“En un mundo global como el nuestro, es imprescindible analizar la diversidad que nos rodea como vía para el desarrollo social y económico. Es decir, las diferencias entre las personas, como trampolín para la competitividad”, aseguró Javier Benavente Barrón, presidente de Fundación Diversidad.
Una idea que también se viene apoyando desde la Secretaría General para la Igualdad de Oportunidades, cuya directora, Carmen Plaza, aseguró que “desde el Ministerio de Sanidad, Seguridad Social e Igualdad y se está trabajando con las empresas del IBEX para que aceleren la incorporación de la mujer en puestos directivos. Es más, estamos convencidos de que la excelencia viene dada por una adecuada gestión de la diversidad, de la que se beneficia tanto el tejido empresarial, como directamente por la sociedad”.
Internacionalización del negocio
La sesión sirvió para poner de manifiesto la practicidad y la enorme capacidad que tiene que tiene la gestión de la diversidad para generar beneficios. De hecho, ponentes como Hani Nabeel, socio Director de Norman Broadbent en Oriente Medio, destacó esta cuestión como clave para la apertura de nuevos negocios en el mundo árabe y que sin duda es un nicho de negocio que no debemos perder de vista. De hecho, para Nabeel “la cultura de estos países es el verdadero motor para lograr hacer negocios, porque uno de los factores más decisivos es la confianza”.
En esta misma línea, se centró la intervención de Farrah Qureshi, socio director de Global Diversity Practice, quien ha sabido cuantificar el impacto de la Gestión de la Diversidad en la estrategia de negocio y por lo tanto, ha servido de referencia para las organizaciones participantes. Además, Qureshi aseguró que “la diversidad es un motor imprescindible que hay que aplicar a toda la cadena de suministros. Es decir, hay que aplicarla de forma global en todo el negocio de la compañía porque de ello depende que podamos tener ideas innovadoras y creativas que hagan crecer el negocio”.
También tuvo lugar la presentación del estudio Gestión Global de la Diversidad realizado por la Fundación Diversidad y Norman Broadbent. “De la diversidad cultural depende que podamos expandir nuestras organizaciones, internacionalizar nuestras ideas y poder en marcha cualquier proyecto.
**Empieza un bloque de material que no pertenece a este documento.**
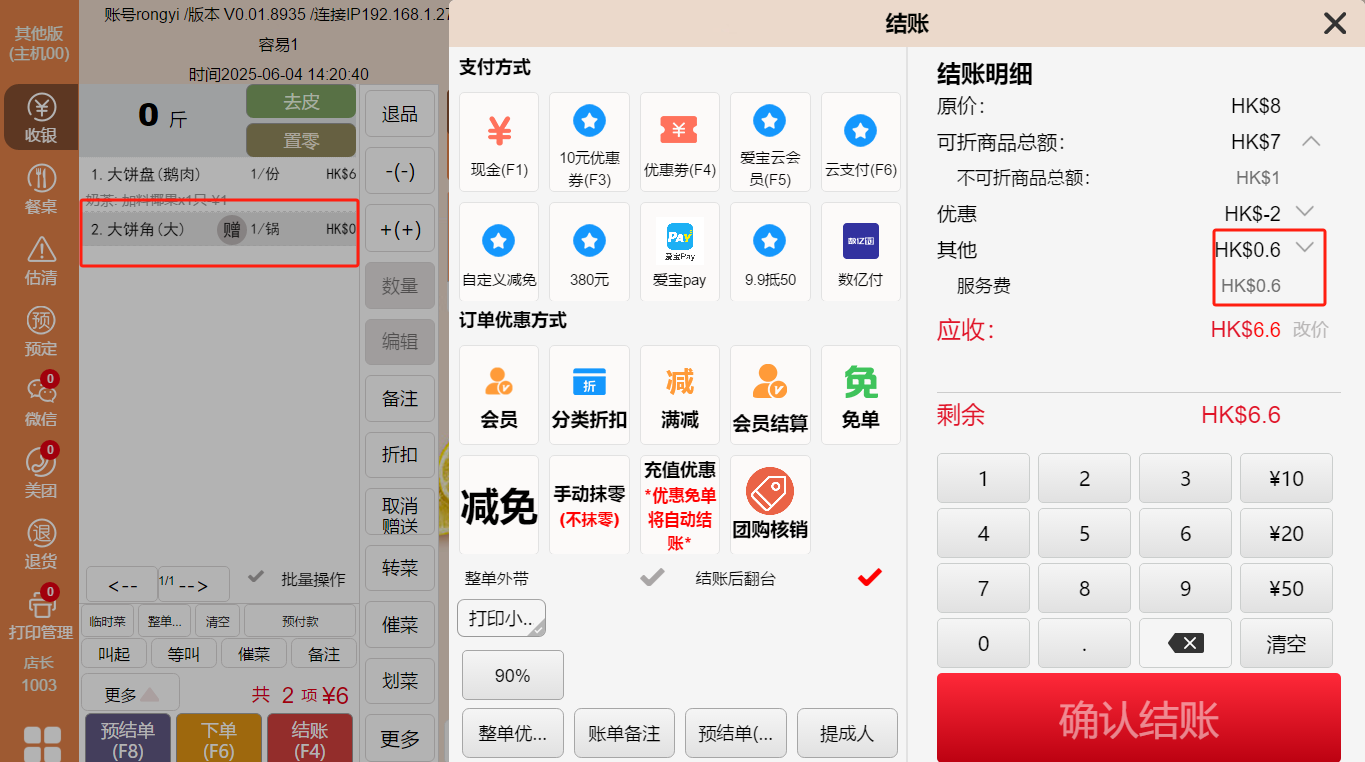Select cash payment 现金(F1)
The height and width of the screenshot is (762, 1365).
(499, 141)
Hay que ver la diversidad cultural como un aliado y no el enemigo” afirmó Raquel Santamaría, directora general de la Fundación Diversidad, durante su intervención.
Diversidad en femenino
La intervención de Begoña Suárez, subdirectora general para el Emprendimiento y la Promoción Profesional de las Mujeres, sirvió para destacar que la diversidad también entiende de género; y es que, las empresas de hoy tiene la obligación de poner en valor el talento femenino, como fuente generadora de creatividad e innovación.
Junto a ella, Jochen Muller, political reporter de la European Commission, hizo especial mención a la enorme implicación que tienen los organizamos europeos en materia de igualdad de género porque de ello, dependerá el desarrollo de las organizaciones. Es más, está demostrado que el PIB de España aumentaría en un 19% si se tuviera en cuenta el talento femenino.
Diversidad real
La Fundación Diversidad quiso que el Día Europeo de la Diversidad todos fuera un día para todos. De ahí que dedicara un espacio para que las empresas AXA, EMC2 y Sandoz contaran sus experiencias en materia de gestión de diversidad. De hecho, en sus ponencias destacaron como estas prácticas les han reportado beneficios cualitativos y cuantitativos, puesto que ahora entienden mejor el mercado en el que participan y por lo tanto, las oportunidades que se presentan.
Por eso, desde Fundación Diversidad se quiso dar la oportunidad a los asistentes para que conocieran de la mano de la experta Asunción Montalvo, cómo y de qué forma, cualquier organización puede gestionar la diversidad con la que trabaja dentro y fuera. La sesión se desarrolló a través de un Workshop dinámico, en el que los asistentes pudieron trabajar en grupo un caso práctico.